** EXCERPTED RECORDS follows **

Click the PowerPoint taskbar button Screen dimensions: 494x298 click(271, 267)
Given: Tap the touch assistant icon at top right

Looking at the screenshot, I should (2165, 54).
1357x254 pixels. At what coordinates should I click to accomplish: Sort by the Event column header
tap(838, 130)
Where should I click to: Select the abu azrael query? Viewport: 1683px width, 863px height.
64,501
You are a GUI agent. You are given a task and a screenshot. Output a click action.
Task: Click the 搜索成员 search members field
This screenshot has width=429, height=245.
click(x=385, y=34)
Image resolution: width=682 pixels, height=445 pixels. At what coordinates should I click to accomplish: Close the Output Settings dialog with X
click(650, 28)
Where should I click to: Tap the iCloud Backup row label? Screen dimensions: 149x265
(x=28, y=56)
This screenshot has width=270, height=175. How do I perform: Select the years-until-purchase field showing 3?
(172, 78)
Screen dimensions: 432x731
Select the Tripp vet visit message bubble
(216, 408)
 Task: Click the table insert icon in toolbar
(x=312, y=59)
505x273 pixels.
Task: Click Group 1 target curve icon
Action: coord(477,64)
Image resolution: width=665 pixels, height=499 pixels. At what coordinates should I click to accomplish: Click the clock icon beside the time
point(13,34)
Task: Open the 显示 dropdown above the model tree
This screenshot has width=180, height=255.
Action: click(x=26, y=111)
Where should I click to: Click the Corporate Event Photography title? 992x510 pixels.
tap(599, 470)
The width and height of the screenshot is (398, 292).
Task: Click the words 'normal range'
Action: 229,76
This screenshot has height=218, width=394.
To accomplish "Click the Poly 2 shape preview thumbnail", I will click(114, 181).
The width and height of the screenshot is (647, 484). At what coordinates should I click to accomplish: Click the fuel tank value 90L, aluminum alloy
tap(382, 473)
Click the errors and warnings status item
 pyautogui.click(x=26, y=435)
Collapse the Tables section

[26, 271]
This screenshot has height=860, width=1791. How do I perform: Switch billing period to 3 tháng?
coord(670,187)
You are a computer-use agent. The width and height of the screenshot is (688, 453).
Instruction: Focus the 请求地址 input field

** End of EXCERPTED RECORDS **

Would you write out all of the data again, unchanged?

### RESPONSE AREA
Click the PowerPoint taskbar button Screen dimensions: 494x298 click(271, 267)
Given: Tap the touch assistant icon at top right

Looking at the screenshot, I should (2165, 54).
1357x254 pixels. At what coordinates should I click to accomplish: Sort by the Event column header
tap(838, 130)
Where should I click to: Select the abu azrael query? Viewport: 1683px width, 863px height.
64,501
You are a GUI agent. You are given a task and a screenshot. Output a click action.
Task: Click the 搜索成员 search members field
This screenshot has width=429, height=245.
click(x=385, y=34)
Image resolution: width=682 pixels, height=445 pixels. At what coordinates should I click to accomplish: Close the Output Settings dialog with X
click(650, 28)
Where should I click to: Tap the iCloud Backup row label? Screen dimensions: 149x265
(x=28, y=56)
This screenshot has width=270, height=175. How do I perform: Select the years-until-purchase field showing 3?
(172, 78)
Screen dimensions: 432x731
Select the Tripp vet visit message bubble
(216, 408)
 Task: Click the table insert icon in toolbar
(x=312, y=59)
505x273 pixels.
Task: Click Group 1 target curve icon
Action: coord(477,64)
Image resolution: width=665 pixels, height=499 pixels. At what coordinates should I click to accomplish: Click the clock icon beside the time
point(13,34)
Task: Open the 显示 dropdown above the model tree
This screenshot has width=180, height=255.
Action: click(x=26, y=111)
Where should I click to: Click the Corporate Event Photography title? 992x510 pixels.
tap(599, 470)
The width and height of the screenshot is (398, 292).
Task: Click the words 'normal range'
Action: 229,76
This screenshot has height=218, width=394.
To accomplish "Click the Poly 2 shape preview thumbnail", I will click(114, 181).
The width and height of the screenshot is (647, 484). At what coordinates should I click to accomplish: Click the fuel tank value 90L, aluminum alloy
tap(382, 473)
Click the errors and warnings status item
 pyautogui.click(x=26, y=435)
Collapse the Tables section

[26, 271]
This screenshot has height=860, width=1791. How do I perform: Switch billing period to 3 tháng?
coord(670,187)
You are a computer-use agent. The width and height of the screenshot is (688, 453).
Instruction: Focus the 请求地址 input field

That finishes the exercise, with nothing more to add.